From Emmanuel Farhi and Iván Werning,
We provide a unifying foundation for macroprudential policies in financial markets for economies with nominal rigidities in goods and labor markets. Interventions are beneficial because of an aggregate demand externality. Ex post, the distribution of wealth across agents affect aggregate demand and the efficiency of equilibrium through Keynesian channels. However, ex ante, these effects are not privately internalized in the financial decisions agents make. We obtain a formula that characterizes the size and direction for optimal financial market interventions. We provide a number of applications of our general theory, including macroprudential policies guarding against deleveraging and liquidity traps, capital controls due to fixed exchange rates or liquidity traps and fiscal transfers within a currency union. Finally, we show how our results are also relevant for redistributive or social insurance policies, such as income taxes or unemployment benefits, allowing one to incorporate the macroeconomic benefits associated with these policies.

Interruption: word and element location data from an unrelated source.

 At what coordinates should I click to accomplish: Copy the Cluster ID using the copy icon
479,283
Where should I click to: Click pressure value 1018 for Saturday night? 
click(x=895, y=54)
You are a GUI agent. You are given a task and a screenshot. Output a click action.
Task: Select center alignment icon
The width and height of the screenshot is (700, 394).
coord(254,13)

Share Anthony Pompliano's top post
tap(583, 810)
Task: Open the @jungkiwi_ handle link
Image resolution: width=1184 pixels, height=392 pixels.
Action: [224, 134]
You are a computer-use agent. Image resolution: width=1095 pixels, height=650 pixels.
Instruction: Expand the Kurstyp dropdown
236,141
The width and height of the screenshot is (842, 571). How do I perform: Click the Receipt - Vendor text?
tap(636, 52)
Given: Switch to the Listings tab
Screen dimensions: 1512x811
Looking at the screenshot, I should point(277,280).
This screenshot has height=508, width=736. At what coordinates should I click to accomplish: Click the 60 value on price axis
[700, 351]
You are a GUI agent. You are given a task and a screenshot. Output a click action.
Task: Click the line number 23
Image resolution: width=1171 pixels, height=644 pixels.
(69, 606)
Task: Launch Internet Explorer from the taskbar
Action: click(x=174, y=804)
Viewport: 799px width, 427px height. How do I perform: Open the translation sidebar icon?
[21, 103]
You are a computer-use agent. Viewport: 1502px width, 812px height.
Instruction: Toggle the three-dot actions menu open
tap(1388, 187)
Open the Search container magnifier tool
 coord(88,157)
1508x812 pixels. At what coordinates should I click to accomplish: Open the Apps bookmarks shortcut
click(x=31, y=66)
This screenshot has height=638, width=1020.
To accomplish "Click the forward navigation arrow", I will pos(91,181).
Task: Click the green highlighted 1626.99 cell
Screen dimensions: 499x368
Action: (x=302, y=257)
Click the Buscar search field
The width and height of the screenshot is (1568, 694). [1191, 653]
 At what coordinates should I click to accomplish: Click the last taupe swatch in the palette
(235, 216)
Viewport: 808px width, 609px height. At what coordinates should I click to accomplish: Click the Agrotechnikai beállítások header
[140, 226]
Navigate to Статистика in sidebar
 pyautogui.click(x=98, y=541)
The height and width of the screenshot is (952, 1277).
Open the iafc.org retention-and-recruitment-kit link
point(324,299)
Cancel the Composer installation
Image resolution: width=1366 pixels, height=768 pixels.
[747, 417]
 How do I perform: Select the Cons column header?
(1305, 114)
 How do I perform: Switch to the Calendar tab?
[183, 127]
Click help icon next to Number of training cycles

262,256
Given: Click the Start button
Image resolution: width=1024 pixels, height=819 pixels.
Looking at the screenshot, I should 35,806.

We have proposed new theoretical foundations for macroprudential regulation. Our theory introduces two key frictions in the Arrow-Debreu model, nominal rigidities in goods and labor markets, and constraints on monetary policy such as the zero lower bound or fixed exchange rates. We have shown that in general, competitive equilibria are constrained inefficient. The market failure is imputable to aggregate demand externalities. Government intervention in financial markets in the form of financial taxes or quantity restrictions can generate Pareto improvements. We have given simple and interpretable formulas for optimal interventions. We have also provided a number of concrete and relevant applications. And finally we have shown that these insights are also important to appropriately take into account the macroeconomic stabilization benefits of redistribution policies.